→ Work to be completed:
Print the passage from the East London meets Findhorn text word for word, starting with "How, he wondered, could" and going on through "problem of bullying.".

East London meets Findhorn

Jonathan Dawson describes what happens when youngsters from East London come to Findhorn

There is a vibrant good news story doing the rounds this week, in the shape of 24 school kids from the Rokeby School in Newham, East London and their deputy-head teacher, Willie Deighan. The story has its roots in a conference we hosted here in September last year with the title (appropriately given the solutions-based nature of what we are about), What Schools are Doing Right. Willie was a participant at that conference and left enthused at many of the positive approaches promoted.

How, he wondered, could these be applied in the context of Rokeby School? The school was not short of problems. It had a reputation as a rough school and for various reasons, ‘Special Measures’ – shorthand for new targets to be achieved urgently to avoid closure – had been imposed. The entire management team had recently been replaced.

Well, perhaps surprisingly, the positive methods learned at the Findhorn conference had an immediate effect. Recently appointed as deputy-head, Willie took on responsibility for developing a new ethos to improve the quality of the students’ unstructured time and specifically for addressing the perennial problem of bullying.

→ Data provided:
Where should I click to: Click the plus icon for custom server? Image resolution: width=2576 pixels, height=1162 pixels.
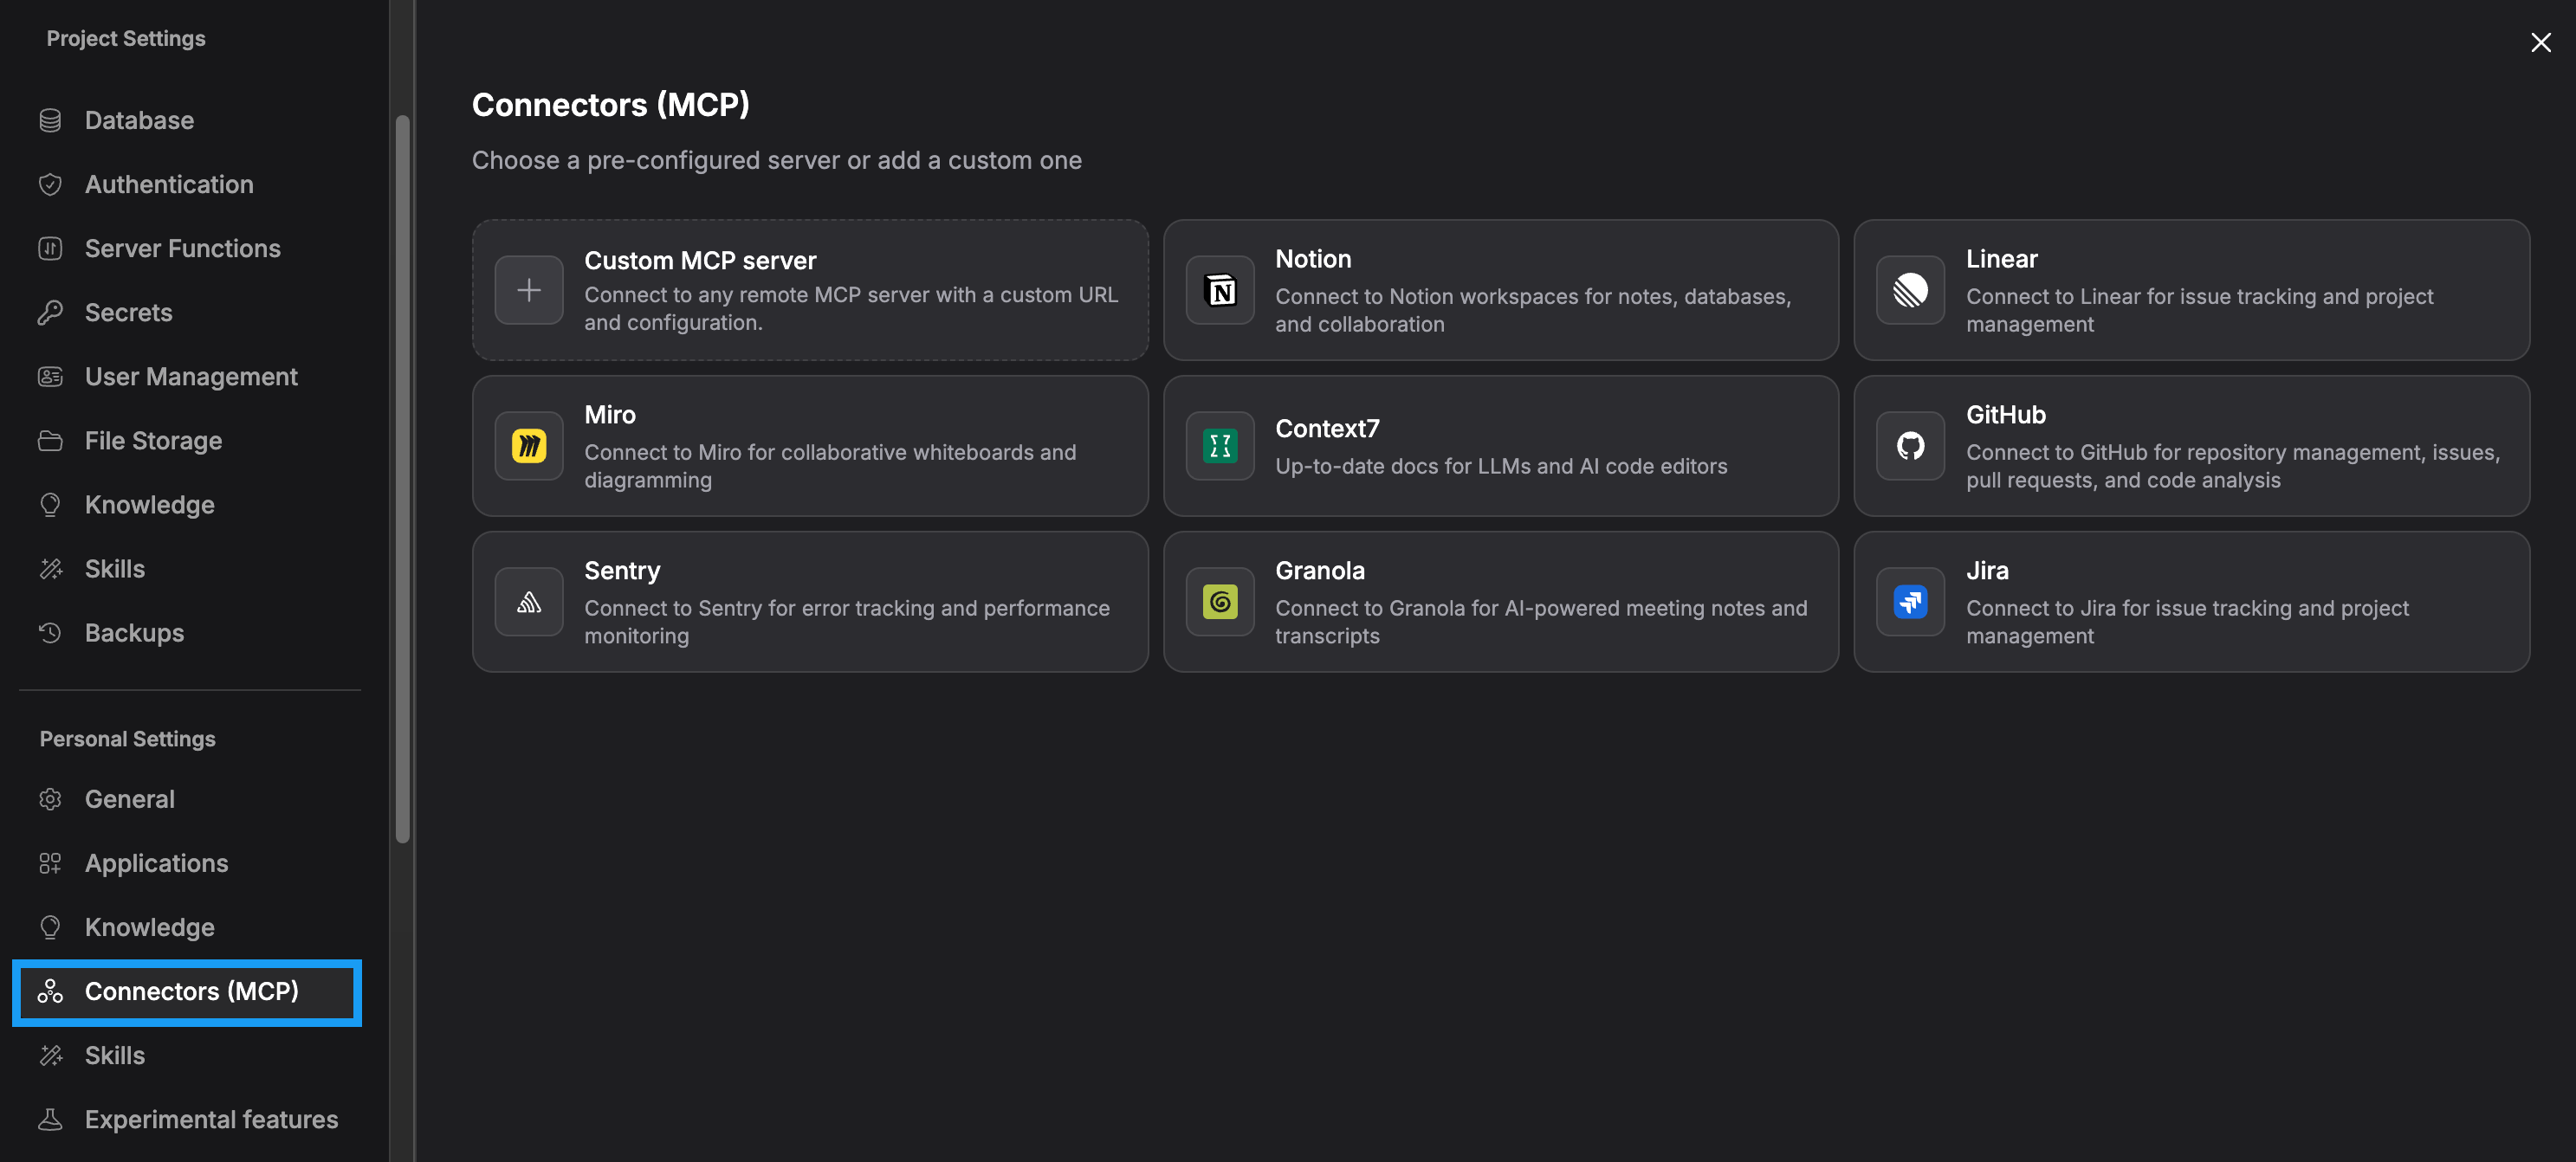529,290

→ Answer for the task:
How, he wondered, could these be applied in the context of Rokeby School? The school was not short of problems. It had a reputation as a rough school and for various reasons, ‘Special Measures’ – shorthand for new targets to be achieved urgently to avoid closure – had been imposed. The entire management team had recently been replaced.

Well, perhaps surprisingly, the positive methods learned at the Findhorn conference had an immediate effect. Recently appointed as deputy-head, Willie took on responsibility for developing a new ethos to improve the quality of the students’ unstructured time and specifically for addressing the perennial problem of bullying.